Wednesday, May 11, 2005

eBay Live Auctions Rocks!

Quick note - Part of my job is to manage a quirky platform called eBay Live Auctions (www.ebayliveauctions.com). It's semi-integrated to eBay.com (you'll see a link on the left on the homepage and search listings with a blue paddle next to them). It lets you tune in real auction house sales and compete against floor bidders via a java applet on your computer. If you were ever curious about live auctions or are in the mood to buy antiques, fine art, jewelry or memorabilia - go check it out.

Wednesday, May 04, 2005

Picasso and the next stage of online advertising

As a junior in college I took an art history course in Madrid. A typical guy like me took art history to 1) impress attractive appreciators of art and 2) to avoid bi-weekly lectures on Don Quijote and his sidekick Pancho(?). No surprise, after 11 years all of it has been forgotten (now that I'm married not even reason 1 holds anymore). That said, ol' art history did leave a few strong impressions...

1. There's plenty of posers but only few original works of art.
Picasso is a great example of a pure original. The result was not always pretty, but Picasso created something blindingly new by taking on a completely 'tweaked' perspective. Greatness from non-conformity, irrationality (and potentially some very good drugs). Once Picasso crossed that threshold, the mob of posers followed. Bob Ross' hair notwithstanding (where do all those landscape paintings end up anyway... probably eBay), now any MBA/ex-consultant can be a cubist.

In the online realm, MS, Netscape, eBay, Google, Yahoo (to name a few) represent complete originals. Perhaps they weren't the first to conceive the idea, but they were certainly the first to fully execute new concepts with blind faith through the 2000-2002 implosion. Much like watching that first acrid plume of black smoke at the dawn of the Industrial Revolution, we were witnesses to a new epoch of information transparency and commercial democracy. Markets literally underwent a cataclysmic shift as consumers engaged with increasingly integrated mediums of online communication and commerce. That said, over a decade has passed since the start of this thing and many of the new ideas seem a lot more evolutionary than revolutionary. Now any MBA/ex-consultant can create a search and auction site by buying off-the-shelf software (Wagglepop we barely knew you) or through high-volume Chinese manufacturing purchases of Overstock...

2. Great art begat Good art begat Crap art begat Great Art
The Van Goghs and Picasso's of the world took vicious, irrational leaps of faith from the rubble of the conventional to become great. That said, the number of artists who attempted the same and remain nameless are legion. But without these numerous failed attempts, the craft would never have evolved.

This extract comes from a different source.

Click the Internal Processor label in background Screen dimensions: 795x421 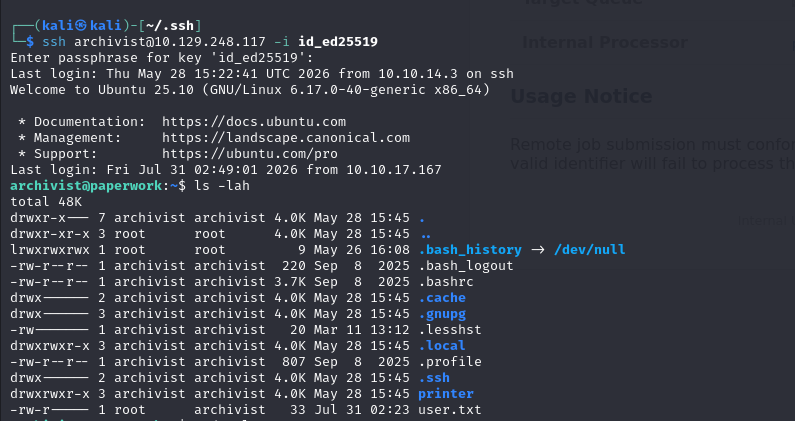[605, 43]
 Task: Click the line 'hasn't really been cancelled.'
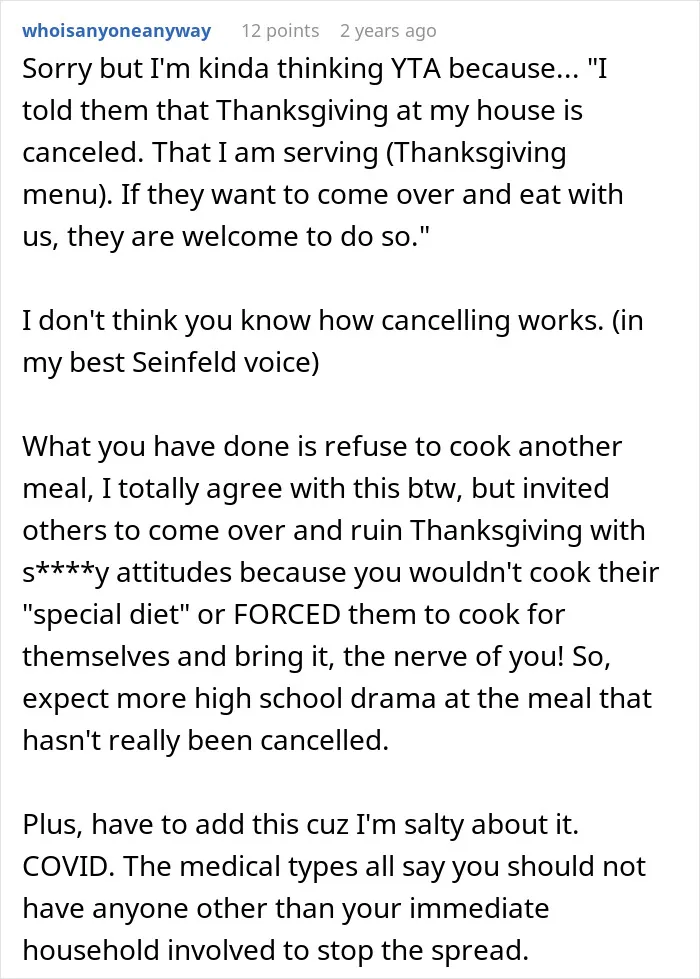pyautogui.click(x=206, y=740)
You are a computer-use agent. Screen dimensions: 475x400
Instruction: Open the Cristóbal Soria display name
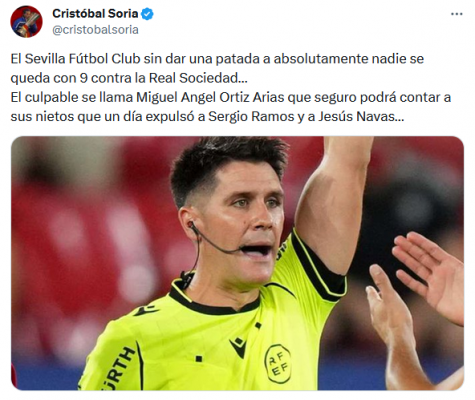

So it goes online. Take the example of www.snap.com. From our friend Senor Gross at Idealab! this is a fairly innovative and new take on search - 1) buyer keyword optimization through real-time keyword usage queries 2) natural search algorithm that focuses on a mob of Snap! online census takers gauging real-time clicks, average page views and traffic monetization and 3) a best effort pay-for-performance ad system. I wont assume that THIS is the next viable competitor to Google, but I love the fairly significant leap of faith to introduce a more effective search model. Snap feels more edgy than the vertical and specialized search crew, more Picasso than Bob Ross.

So hear hear to the innovators at Idealab! (and countless other entrepreneurs) as they risk following the footsteps of Don Quijote and Pancho(?) with the windmills and giants and stuff (gawd that book made no sense), all to pursue the unconventional, irrational (non-drug-induced) great and original concept made real.